Le fait de blâmer la DEI est un cliché courant et de plus en plus utilisé sur les réseaux sociaux, comme en témoignent les rumeurs qui ont suivi l’effondrement du pont de Baltimore et la crise des lanceurs d’alerte de Boeing. Des créateurs pro-Trump ont partagé des images critiques envers les femmes agents des services secrets, juxtaposées à des images acclamées de militaires masculins. C’est un cadrage que nous nous attendons à voir continuer à voir.
Parallèlement à cette critique, une rumeur s’est répandue parmi les communautés pro-Trump selon laquelle les services secrets auraient rejeté les demandes de sécurité supplémentaires de Trump, sur lesquelles le parti républicain avait enquêté – une affirmation que les services secrets ont démentie. Ce récit a été alimenté par une récente proposition de loi demandant la suppression de la protection des services secrets de Trump s’il était condamné à une peine de prison à la suite d’une condamnation pour un crime.
‘C’était un job sédentaire’
D’autres influenceurs ont également évoqué les mêmes critiques et questions sur la manière dont le tireur avait pu accéder à un toit non sécurisé. Dans un tweet d’un influenceur pro-Trump populaire, Elon Musk a émis l’hypothèse que l’erreur était soit de l’« incompétence », soit « délibérée ». Un article populaire sur X – anciennement Twitter – a tenté de comprendre comment un jeune de 20 ans avait pu déjouer les services secrets et a conclu en insinuant que l’échec était potentiellement intentionnel.
Ces spéculations internes sont similaires à la rumeur selon laquelle la fusillade aurait été mise en scène – bien qu’elles soient apparues un peu plus tard – et elles concordent avec les allégations d’opérations sous fausse bannière lors d’événements de crise précédents.
La propagation de rumeurs fait partie de la nature humaine
À mesure que la crise s’éloigne, les rumeurs vont probablement persister et les gens vont probablement ajuster leurs interprétations à mesure que de nouvelles preuves apparaissent – tout cela fait partie du processus collectif de construction de sens. Certaines interprétations que nous avons identifiées dans cet événement sont également susceptibles d’évoluer, comme les critiques politiques envers les services secrets. D’autres sont susceptibles de se dissiper, comme la rumeur selon laquelle la fusillade était une mise en scène.
Il s’agit d’un processus social naturel auquel chacun participe lorsque nous appliquons nos valeurs politiques et sociales à des environnements d’information en évolution rapide afin de donner un sens à nos réalités. Lorsque les émotions sont intenses et qu’il y a beaucoup d’ambiguïté, la plupart des gens font des erreurs lorsqu’ils essaient de comprendre ce qui se passe.
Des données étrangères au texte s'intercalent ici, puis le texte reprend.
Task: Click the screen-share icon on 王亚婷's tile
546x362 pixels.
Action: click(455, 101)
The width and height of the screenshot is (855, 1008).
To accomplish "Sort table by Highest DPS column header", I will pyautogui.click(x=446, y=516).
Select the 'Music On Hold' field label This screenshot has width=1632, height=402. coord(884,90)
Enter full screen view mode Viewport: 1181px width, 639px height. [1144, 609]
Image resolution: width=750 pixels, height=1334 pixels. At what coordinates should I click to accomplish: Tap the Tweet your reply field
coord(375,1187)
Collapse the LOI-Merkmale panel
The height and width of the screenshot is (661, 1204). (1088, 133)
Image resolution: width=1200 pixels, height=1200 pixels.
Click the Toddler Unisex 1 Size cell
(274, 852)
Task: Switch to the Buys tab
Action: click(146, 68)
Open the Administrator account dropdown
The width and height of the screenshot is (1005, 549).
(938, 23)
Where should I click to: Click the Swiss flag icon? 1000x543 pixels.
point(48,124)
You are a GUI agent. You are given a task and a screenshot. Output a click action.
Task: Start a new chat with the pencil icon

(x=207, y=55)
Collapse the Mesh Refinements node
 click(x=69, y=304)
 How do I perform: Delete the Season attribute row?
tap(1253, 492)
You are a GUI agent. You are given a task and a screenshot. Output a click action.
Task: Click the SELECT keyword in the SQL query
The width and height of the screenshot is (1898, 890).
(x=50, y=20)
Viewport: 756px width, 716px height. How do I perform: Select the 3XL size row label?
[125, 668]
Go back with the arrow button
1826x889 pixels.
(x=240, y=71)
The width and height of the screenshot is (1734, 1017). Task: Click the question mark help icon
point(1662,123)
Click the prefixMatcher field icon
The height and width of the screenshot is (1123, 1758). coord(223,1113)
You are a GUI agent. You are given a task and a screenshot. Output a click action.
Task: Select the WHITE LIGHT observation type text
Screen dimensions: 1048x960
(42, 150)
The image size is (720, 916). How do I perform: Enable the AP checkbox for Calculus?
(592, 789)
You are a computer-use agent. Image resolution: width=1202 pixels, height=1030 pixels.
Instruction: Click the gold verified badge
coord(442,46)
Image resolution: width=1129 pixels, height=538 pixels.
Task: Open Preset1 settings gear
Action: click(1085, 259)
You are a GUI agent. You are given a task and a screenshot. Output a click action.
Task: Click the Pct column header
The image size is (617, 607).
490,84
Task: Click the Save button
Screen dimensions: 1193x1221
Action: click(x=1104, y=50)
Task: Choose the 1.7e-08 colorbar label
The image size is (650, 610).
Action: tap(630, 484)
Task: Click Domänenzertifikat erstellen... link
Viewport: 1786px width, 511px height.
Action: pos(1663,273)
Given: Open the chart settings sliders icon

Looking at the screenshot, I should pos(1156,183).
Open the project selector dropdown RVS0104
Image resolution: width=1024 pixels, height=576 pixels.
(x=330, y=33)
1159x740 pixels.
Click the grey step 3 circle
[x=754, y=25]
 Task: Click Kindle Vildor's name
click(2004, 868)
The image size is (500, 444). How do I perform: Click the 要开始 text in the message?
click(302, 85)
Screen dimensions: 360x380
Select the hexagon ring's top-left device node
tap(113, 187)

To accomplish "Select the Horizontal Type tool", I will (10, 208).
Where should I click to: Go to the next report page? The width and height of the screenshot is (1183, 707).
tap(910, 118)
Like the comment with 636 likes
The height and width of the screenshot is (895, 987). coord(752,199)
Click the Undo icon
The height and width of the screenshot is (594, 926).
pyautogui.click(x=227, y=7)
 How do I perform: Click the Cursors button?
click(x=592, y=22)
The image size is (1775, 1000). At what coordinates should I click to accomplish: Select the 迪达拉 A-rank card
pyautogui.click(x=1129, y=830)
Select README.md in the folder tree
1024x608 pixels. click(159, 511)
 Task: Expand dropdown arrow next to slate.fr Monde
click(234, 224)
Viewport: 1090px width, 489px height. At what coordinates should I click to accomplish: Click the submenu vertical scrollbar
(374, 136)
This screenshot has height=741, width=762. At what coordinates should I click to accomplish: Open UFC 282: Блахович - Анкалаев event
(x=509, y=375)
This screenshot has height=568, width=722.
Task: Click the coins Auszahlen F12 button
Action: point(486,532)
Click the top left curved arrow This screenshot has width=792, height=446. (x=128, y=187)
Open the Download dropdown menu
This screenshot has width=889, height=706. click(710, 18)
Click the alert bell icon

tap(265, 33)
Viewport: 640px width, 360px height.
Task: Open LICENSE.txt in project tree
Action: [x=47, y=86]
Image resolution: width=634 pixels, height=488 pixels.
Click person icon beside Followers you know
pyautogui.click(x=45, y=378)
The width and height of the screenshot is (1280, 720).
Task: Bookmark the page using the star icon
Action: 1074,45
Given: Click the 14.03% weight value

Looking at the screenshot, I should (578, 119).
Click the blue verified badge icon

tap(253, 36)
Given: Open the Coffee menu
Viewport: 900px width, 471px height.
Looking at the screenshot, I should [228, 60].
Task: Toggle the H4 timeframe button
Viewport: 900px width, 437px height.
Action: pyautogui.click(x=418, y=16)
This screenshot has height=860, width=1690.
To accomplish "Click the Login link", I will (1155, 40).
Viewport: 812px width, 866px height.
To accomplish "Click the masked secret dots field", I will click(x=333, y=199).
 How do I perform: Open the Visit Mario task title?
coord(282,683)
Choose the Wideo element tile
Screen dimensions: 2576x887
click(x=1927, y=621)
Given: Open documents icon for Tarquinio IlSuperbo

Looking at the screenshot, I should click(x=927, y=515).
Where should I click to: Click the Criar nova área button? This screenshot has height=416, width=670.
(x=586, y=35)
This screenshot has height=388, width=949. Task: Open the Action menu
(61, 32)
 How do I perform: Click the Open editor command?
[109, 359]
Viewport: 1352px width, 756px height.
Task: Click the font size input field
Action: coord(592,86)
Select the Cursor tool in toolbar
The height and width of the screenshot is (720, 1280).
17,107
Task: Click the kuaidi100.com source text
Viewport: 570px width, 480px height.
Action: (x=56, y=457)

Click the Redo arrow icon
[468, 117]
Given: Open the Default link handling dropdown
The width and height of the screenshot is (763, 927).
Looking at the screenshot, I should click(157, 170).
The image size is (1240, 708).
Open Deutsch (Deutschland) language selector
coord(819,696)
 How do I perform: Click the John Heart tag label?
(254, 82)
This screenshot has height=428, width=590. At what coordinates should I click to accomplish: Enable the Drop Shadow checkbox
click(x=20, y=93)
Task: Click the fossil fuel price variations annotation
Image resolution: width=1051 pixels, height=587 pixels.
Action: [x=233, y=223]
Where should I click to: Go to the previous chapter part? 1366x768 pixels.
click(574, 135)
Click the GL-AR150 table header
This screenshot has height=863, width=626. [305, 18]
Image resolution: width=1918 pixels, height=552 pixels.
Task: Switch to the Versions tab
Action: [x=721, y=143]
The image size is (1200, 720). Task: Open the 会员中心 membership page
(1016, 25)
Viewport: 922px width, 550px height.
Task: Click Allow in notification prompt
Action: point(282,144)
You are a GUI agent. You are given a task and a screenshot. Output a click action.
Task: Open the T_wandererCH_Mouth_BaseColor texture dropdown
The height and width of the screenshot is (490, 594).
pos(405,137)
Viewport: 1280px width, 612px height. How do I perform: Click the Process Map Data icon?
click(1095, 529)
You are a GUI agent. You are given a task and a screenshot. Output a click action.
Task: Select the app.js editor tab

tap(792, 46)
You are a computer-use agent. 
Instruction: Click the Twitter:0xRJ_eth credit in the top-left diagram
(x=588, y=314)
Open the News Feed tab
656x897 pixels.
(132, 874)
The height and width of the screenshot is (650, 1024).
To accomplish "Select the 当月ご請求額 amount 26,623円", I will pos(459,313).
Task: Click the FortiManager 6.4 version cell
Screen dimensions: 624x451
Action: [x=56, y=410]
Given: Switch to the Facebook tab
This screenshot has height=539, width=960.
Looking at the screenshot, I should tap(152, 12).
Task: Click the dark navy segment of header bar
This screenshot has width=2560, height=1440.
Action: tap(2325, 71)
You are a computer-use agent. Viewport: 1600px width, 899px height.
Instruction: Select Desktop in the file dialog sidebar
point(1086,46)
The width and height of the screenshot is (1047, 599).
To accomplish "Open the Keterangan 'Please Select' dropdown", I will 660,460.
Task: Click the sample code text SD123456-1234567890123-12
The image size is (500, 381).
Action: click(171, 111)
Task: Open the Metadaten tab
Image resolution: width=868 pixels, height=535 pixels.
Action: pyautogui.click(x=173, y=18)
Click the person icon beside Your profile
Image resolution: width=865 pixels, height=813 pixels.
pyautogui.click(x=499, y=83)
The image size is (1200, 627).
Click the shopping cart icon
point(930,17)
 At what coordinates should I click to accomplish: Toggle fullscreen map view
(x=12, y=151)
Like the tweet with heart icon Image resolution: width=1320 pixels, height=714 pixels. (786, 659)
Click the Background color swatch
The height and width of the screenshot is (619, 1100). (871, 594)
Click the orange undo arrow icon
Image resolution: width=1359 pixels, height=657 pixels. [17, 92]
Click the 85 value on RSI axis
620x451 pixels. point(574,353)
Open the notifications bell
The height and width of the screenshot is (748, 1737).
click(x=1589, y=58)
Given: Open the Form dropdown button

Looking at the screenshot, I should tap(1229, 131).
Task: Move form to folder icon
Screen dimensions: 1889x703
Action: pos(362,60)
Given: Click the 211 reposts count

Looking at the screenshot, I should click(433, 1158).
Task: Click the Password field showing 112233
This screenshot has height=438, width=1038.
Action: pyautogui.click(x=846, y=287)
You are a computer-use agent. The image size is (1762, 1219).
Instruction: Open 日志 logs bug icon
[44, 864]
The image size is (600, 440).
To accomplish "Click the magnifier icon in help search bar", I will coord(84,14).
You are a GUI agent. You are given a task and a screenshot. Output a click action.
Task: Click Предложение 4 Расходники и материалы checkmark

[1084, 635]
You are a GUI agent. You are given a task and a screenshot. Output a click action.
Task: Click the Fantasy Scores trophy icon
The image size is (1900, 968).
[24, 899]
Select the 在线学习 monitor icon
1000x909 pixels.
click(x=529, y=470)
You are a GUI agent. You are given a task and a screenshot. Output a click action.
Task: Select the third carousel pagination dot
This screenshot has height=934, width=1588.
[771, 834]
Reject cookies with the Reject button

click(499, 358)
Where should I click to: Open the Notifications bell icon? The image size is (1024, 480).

Après une tragédie, il est courant de se laisser emporter par des théories du complot – que ce soit pour des raisons politiques, sociales ou même de divertissement. Il est important de se rappeler que dans le processus de construction collective du sens, des personnes ayant d’autres objectifs que de déterminer et de communiquer des informations exactes peuvent se lancer dans des interprétations qui correspondent à leurs intérêts et à leurs objectifs. Il peut s’agir d’adversaires étrangers, d’agents politiques, d’influenceurs sur les réseaux sociaux et d’escrocs. Certains pourraient continuer à partager de fausses rumeurs ou à inventer des récits salaces pour en tirer profit.
Il est important de ne pas se réprimander les uns les autres pour avoir partagé des rumeurs, mais plutôt de s’aider mutuellement à comprendre la dynamique sociale et les contextes dans lesquels les rumeurs émergent et pourquoi. Reconnaître comment les identités politiques des gens sont exploitées intentionnellement – et même comment elles les rendent susceptibles – de propager de fausses rumeurs peut les aider à devenir plus résilients face à ces forces.